* [GOAL OF THE EXERCISE] Your response should be every line of the data, written out exactly.

* [Stored data entries]
■ ■ ■ ■ ■ ■ ■
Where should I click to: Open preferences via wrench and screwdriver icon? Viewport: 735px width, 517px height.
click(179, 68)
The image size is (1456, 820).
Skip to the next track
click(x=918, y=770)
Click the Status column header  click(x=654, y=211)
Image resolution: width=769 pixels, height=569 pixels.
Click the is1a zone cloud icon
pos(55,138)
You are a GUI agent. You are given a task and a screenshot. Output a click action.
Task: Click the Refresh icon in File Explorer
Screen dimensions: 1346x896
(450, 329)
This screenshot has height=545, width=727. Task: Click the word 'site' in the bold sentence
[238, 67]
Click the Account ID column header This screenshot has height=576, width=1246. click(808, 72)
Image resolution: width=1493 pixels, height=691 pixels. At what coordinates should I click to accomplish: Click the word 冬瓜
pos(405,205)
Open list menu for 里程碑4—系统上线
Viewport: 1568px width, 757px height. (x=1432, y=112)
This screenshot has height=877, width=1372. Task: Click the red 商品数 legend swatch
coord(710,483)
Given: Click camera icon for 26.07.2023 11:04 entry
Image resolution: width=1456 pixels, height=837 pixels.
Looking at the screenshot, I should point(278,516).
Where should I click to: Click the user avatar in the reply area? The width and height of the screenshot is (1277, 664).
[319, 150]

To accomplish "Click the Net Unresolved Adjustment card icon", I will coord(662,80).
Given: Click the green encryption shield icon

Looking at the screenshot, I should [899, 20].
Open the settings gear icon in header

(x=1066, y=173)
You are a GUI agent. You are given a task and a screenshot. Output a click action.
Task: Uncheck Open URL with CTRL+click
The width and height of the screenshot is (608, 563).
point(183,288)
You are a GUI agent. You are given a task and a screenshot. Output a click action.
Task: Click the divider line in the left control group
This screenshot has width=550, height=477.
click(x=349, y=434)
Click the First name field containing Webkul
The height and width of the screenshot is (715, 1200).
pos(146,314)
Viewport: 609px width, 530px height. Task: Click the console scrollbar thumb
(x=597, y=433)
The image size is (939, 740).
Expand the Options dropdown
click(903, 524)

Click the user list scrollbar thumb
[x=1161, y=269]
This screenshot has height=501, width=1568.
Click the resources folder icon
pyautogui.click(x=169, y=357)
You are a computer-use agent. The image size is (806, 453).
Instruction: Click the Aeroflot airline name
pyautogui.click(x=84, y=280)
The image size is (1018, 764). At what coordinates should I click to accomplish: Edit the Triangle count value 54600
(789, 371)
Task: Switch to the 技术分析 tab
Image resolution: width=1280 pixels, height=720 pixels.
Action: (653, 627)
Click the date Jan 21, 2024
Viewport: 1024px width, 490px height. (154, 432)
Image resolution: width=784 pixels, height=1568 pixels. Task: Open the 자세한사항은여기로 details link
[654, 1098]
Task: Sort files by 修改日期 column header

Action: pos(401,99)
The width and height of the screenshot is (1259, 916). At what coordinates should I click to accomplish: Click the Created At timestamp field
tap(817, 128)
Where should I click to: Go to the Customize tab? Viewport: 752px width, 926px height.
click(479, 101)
■ ■ ■ ■ ■ ■ ■
* [RESPONSE AREA]
Where should I click to: Open preferences via wrench and screwdriver icon? Viewport: 735px width, 517px height.
click(179, 68)
The image size is (1456, 820).
Skip to the next track
click(x=918, y=770)
Click the Status column header  click(x=654, y=211)
Image resolution: width=769 pixels, height=569 pixels.
Click the is1a zone cloud icon
pos(55,138)
You are a GUI agent. You are given a task and a screenshot. Output a click action.
Task: Click the Refresh icon in File Explorer
Screen dimensions: 1346x896
(450, 329)
This screenshot has height=545, width=727. Task: Click the word 'site' in the bold sentence
[238, 67]
Click the Account ID column header This screenshot has height=576, width=1246. click(808, 72)
Image resolution: width=1493 pixels, height=691 pixels. At what coordinates should I click to accomplish: Click the word 冬瓜
pos(405,205)
Open list menu for 里程碑4—系统上线
Viewport: 1568px width, 757px height. (x=1432, y=112)
This screenshot has height=877, width=1372. Task: Click the red 商品数 legend swatch
coord(710,483)
Given: Click camera icon for 26.07.2023 11:04 entry
Image resolution: width=1456 pixels, height=837 pixels.
Looking at the screenshot, I should point(278,516).
Where should I click to: Click the user avatar in the reply area? The width and height of the screenshot is (1277, 664).
[319, 150]

To accomplish "Click the Net Unresolved Adjustment card icon", I will coord(662,80).
Given: Click the green encryption shield icon

Looking at the screenshot, I should [899, 20].
Open the settings gear icon in header

(x=1066, y=173)
You are a GUI agent. You are given a task and a screenshot. Output a click action.
Task: Uncheck Open URL with CTRL+click
The width and height of the screenshot is (608, 563).
point(183,288)
You are a GUI agent. You are given a task and a screenshot. Output a click action.
Task: Click the divider line in the left control group
This screenshot has width=550, height=477.
click(x=349, y=434)
Click the First name field containing Webkul
The height and width of the screenshot is (715, 1200).
pos(146,314)
Viewport: 609px width, 530px height. Task: Click the console scrollbar thumb
(x=597, y=433)
The image size is (939, 740).
Expand the Options dropdown
click(903, 524)

Click the user list scrollbar thumb
[x=1161, y=269]
This screenshot has height=501, width=1568.
Click the resources folder icon
pyautogui.click(x=169, y=357)
You are a computer-use agent. The image size is (806, 453).
Instruction: Click the Aeroflot airline name
pyautogui.click(x=84, y=280)
The image size is (1018, 764). At what coordinates should I click to accomplish: Edit the Triangle count value 54600
(789, 371)
Task: Switch to the 技术分析 tab
Image resolution: width=1280 pixels, height=720 pixels.
Action: (653, 627)
Click the date Jan 21, 2024
Viewport: 1024px width, 490px height. (154, 432)
Image resolution: width=784 pixels, height=1568 pixels. Task: Open the 자세한사항은여기로 details link
[654, 1098]
Task: Sort files by 修改日期 column header

Action: pos(401,99)
The width and height of the screenshot is (1259, 916). At what coordinates should I click to accomplish: Click the Created At timestamp field
tap(817, 128)
Where should I click to: Go to the Customize tab? Viewport: 752px width, 926px height.
click(479, 101)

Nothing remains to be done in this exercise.